■ Available data ■
***

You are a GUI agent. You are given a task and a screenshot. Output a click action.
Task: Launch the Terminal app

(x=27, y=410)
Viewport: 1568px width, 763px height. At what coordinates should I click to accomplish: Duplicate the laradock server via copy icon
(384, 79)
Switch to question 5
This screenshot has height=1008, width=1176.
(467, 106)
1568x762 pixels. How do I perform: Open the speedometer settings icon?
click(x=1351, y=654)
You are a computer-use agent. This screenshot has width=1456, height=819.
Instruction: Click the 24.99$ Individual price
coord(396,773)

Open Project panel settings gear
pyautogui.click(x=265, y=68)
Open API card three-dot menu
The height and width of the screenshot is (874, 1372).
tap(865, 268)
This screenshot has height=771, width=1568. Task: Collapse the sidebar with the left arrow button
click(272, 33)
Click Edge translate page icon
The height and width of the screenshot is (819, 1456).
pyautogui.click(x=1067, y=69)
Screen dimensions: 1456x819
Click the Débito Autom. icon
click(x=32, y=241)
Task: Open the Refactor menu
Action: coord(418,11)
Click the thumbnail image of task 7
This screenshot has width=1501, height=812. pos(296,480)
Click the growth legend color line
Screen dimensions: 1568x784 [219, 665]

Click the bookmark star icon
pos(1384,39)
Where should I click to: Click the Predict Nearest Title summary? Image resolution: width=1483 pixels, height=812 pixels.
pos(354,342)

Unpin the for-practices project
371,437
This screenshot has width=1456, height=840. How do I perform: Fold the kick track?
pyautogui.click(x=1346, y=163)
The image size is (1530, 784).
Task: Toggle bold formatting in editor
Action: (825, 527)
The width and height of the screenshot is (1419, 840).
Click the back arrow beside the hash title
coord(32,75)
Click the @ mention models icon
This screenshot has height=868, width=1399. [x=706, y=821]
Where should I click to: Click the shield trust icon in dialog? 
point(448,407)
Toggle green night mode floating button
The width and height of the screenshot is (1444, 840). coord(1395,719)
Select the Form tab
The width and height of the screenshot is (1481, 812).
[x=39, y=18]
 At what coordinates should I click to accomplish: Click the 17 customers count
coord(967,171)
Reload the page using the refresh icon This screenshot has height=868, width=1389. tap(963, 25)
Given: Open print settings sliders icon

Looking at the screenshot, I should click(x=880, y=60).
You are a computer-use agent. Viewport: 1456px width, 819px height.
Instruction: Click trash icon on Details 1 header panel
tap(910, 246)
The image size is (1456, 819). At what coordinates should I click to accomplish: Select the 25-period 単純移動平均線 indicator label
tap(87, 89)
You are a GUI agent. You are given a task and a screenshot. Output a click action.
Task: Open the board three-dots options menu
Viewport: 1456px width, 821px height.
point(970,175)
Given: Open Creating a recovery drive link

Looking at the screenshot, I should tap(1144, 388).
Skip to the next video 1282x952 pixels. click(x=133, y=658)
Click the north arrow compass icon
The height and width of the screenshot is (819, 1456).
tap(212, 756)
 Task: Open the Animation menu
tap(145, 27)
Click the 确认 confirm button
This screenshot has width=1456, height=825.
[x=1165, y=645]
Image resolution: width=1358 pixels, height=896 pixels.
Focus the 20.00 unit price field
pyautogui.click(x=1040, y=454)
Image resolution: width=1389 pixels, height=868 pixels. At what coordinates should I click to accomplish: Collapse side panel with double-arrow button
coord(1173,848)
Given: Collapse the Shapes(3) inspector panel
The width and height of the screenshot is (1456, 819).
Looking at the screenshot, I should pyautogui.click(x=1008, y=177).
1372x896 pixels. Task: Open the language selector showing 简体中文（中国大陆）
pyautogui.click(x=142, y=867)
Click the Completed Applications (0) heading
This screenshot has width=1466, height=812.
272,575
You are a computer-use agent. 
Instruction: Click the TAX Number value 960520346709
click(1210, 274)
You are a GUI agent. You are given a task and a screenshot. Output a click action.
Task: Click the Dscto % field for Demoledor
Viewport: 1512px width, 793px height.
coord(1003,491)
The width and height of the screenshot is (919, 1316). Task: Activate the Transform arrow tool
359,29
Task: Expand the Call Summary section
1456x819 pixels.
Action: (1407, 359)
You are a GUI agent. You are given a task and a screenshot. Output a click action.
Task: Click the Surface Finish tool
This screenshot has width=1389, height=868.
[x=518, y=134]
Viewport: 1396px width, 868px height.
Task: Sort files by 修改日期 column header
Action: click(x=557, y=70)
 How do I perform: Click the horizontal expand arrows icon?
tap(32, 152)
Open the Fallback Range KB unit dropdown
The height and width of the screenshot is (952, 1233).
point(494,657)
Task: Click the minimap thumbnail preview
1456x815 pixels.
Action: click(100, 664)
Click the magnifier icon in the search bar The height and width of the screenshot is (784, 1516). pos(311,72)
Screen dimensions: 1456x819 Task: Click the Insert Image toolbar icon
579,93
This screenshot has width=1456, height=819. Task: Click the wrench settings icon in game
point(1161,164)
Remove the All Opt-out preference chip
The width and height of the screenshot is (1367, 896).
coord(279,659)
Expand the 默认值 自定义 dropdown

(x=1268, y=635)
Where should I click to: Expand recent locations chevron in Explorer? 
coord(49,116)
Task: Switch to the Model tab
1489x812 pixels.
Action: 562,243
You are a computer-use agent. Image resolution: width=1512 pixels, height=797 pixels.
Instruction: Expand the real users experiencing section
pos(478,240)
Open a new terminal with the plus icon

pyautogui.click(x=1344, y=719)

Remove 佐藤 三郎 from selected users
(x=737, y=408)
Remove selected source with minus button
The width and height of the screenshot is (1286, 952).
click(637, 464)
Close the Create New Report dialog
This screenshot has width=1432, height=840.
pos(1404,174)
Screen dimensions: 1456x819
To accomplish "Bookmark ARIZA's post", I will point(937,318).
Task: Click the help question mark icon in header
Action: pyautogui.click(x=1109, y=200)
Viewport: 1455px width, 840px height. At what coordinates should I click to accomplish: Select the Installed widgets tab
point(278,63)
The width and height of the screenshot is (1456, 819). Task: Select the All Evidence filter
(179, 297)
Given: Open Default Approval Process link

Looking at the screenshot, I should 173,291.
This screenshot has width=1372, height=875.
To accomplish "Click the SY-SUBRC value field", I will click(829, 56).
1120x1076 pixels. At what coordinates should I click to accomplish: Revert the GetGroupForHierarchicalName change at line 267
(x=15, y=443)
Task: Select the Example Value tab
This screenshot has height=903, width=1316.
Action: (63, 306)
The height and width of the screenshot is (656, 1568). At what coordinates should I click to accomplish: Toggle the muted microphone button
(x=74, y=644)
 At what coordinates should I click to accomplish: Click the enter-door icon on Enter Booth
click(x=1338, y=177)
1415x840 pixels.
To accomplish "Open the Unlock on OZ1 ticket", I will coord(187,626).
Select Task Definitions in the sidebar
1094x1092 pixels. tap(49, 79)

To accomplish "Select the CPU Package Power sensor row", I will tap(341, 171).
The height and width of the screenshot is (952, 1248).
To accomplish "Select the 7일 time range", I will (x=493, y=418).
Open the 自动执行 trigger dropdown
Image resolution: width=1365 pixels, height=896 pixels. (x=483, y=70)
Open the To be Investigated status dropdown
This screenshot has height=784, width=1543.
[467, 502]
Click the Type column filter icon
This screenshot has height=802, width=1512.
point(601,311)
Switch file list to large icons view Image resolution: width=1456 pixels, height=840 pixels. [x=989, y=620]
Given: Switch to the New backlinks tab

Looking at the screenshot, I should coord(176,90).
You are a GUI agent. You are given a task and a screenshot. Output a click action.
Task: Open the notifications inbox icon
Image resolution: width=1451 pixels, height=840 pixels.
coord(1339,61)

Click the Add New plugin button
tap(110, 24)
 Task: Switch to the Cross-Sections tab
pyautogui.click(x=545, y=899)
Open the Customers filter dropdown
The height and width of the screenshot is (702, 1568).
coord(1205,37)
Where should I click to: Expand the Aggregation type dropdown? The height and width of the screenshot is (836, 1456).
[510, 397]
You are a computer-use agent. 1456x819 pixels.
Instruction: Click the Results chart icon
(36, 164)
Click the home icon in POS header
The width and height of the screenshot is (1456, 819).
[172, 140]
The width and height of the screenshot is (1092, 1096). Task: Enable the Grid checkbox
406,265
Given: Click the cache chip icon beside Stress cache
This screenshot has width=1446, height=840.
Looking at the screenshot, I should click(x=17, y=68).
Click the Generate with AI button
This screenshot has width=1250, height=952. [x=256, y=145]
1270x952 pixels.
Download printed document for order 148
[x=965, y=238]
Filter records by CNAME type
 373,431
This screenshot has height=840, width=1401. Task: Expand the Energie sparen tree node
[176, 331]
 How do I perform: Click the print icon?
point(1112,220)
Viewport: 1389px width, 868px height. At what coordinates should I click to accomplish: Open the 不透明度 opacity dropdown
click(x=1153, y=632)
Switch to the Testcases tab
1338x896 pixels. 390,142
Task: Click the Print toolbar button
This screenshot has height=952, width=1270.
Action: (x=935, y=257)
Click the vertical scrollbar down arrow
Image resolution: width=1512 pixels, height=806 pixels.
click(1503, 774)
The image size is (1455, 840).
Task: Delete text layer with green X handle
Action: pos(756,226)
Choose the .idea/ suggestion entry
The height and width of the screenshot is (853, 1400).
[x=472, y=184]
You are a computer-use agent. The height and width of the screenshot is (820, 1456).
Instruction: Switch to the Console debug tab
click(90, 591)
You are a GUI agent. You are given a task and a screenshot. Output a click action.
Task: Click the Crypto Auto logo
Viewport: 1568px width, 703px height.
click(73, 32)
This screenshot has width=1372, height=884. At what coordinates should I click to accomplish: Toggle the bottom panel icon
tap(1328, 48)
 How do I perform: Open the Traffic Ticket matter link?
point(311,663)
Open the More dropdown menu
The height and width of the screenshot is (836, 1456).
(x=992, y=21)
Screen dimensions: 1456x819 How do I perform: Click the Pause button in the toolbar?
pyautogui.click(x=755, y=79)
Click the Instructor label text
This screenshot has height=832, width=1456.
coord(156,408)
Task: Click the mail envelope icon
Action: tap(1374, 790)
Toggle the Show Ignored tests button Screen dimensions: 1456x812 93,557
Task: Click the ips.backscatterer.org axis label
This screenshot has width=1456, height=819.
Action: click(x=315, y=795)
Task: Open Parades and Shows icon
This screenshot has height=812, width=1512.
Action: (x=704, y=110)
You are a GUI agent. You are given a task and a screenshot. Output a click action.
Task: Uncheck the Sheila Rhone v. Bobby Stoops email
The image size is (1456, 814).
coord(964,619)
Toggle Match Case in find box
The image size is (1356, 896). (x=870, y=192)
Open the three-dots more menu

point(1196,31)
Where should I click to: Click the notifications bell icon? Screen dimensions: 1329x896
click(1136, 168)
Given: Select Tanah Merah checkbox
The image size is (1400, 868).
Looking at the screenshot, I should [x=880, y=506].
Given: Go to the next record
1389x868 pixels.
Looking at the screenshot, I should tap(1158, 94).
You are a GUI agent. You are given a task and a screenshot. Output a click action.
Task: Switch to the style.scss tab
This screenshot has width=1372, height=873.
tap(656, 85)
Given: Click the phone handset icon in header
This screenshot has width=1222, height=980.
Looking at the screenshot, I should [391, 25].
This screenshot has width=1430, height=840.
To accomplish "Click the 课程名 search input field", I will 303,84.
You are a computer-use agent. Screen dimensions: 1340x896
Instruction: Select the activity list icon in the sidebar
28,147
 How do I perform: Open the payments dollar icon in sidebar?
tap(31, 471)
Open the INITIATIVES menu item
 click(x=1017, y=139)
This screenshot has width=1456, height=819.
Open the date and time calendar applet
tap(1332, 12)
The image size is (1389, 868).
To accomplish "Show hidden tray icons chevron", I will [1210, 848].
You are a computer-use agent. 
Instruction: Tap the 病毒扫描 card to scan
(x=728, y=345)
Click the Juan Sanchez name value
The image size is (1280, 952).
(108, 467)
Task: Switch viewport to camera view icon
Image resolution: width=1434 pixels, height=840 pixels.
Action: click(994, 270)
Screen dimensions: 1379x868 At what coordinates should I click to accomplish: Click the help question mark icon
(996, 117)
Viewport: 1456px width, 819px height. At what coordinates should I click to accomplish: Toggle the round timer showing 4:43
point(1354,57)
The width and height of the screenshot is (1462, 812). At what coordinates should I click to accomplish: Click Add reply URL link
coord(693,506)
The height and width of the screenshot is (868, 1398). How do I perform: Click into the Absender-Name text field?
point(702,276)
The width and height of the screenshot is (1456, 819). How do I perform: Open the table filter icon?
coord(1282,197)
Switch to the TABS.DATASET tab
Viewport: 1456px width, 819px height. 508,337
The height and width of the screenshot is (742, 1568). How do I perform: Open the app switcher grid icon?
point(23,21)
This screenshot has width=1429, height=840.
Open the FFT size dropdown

***

■ What needs to be done ■
Take exactly the lines from the one containing "Screen dimensions: 1456x819 How" through the one containing "Toggle the Show" in the data above, and output them with nothing added.

■ Exercise answer ■
Screen dimensions: 1456x819 How do I perform: Click the Pause button in the toolbar?
pyautogui.click(x=755, y=79)
Click the Instructor label text
This screenshot has height=832, width=1456.
coord(156,408)
Task: Click the mail envelope icon
Action: tap(1374, 790)
Toggle the Show Ignored tests button Screen dimensions: 1456x812 93,557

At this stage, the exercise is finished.